According to DGCA data, 22 air proxies were reported during June 2011-April 2012 in which 11 cases were from the Chennai flight information region alone.
The data given by the DGCA in response to an RTI application shows that during the 10-month period, on an average two near miss incidents were being reported every month from the country's air space.
The data shows that on five occasions, one or both aircraft involved were of Indigo airlines followed by Spice Jet.
A near miss may be caused by many factors, one being lack of coordination between the Air Traffic Controller and the pilot, one or both of whom could be working under conditions of extreme stress.
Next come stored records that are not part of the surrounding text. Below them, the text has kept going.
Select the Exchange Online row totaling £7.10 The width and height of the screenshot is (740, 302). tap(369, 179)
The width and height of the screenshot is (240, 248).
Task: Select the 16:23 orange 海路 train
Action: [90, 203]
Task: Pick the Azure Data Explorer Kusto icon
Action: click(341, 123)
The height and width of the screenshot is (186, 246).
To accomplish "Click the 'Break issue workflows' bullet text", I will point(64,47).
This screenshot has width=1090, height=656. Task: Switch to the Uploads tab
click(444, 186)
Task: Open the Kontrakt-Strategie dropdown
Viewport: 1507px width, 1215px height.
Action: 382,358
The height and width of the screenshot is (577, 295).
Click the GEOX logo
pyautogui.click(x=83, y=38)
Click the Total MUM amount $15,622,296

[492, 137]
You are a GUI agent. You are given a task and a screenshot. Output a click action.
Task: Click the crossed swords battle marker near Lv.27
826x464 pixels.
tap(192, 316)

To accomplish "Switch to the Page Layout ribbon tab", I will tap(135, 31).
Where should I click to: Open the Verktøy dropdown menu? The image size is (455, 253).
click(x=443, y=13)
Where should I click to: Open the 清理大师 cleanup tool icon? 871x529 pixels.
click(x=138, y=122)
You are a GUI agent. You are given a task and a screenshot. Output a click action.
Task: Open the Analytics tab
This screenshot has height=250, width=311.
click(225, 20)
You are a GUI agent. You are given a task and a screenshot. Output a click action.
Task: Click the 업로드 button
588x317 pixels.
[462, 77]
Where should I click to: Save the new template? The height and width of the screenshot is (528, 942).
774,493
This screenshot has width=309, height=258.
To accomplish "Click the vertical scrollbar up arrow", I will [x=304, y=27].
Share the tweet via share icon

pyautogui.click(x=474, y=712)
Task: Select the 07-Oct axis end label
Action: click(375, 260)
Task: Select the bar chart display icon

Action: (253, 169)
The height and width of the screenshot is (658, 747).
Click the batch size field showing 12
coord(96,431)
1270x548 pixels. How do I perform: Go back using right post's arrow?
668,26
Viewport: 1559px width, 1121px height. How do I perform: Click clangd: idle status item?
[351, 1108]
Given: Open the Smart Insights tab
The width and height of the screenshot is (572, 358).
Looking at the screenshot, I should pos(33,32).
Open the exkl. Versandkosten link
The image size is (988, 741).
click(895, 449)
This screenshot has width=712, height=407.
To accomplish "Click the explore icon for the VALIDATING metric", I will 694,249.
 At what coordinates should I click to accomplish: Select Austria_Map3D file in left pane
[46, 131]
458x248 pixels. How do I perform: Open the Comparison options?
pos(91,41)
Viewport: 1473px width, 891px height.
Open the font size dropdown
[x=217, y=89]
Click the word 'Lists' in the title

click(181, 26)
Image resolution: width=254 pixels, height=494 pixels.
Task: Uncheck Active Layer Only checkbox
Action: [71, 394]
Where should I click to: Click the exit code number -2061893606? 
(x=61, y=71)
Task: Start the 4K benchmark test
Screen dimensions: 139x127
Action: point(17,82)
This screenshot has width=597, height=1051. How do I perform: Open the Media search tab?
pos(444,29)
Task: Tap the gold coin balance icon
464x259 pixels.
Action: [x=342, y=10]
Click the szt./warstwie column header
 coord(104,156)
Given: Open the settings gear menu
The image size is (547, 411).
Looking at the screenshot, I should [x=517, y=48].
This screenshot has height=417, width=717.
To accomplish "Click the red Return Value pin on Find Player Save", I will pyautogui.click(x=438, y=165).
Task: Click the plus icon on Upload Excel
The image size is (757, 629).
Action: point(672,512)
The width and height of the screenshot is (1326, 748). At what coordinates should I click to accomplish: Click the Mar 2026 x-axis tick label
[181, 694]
Another factor is the burgeoning number of flights flying in and out of the major airports, caused by the induction of numerous low-cost airlines.
For example, on an average day, the Indira Gandhi International Airport at Delhi handles over 700 flights, which carry more than 62,000 passengers.
In 2002-03, the same airport was handling only 77 flights a day.
According to the data, Delhi with five incidents of near misses and Mumbai with four remained at second and third places in reporting such incidents after Chennai.
The DGCA is the regulatory body for civil aviation in India and is responsible for monitoring pilots and ensuring safety of operations.
According to the data, on six occasions, the near miss incidents involved international airlines.
On two occasions, an Indian Air Force aircraft was one of the two planes involved in the incidents.
New Delhi: The lives of air passengers were put at risk on 22 occasions in the country since June 2011 when two aircraft came too close to each other causing near miss incidents, the Directorate General of Civil Aviation has revealed.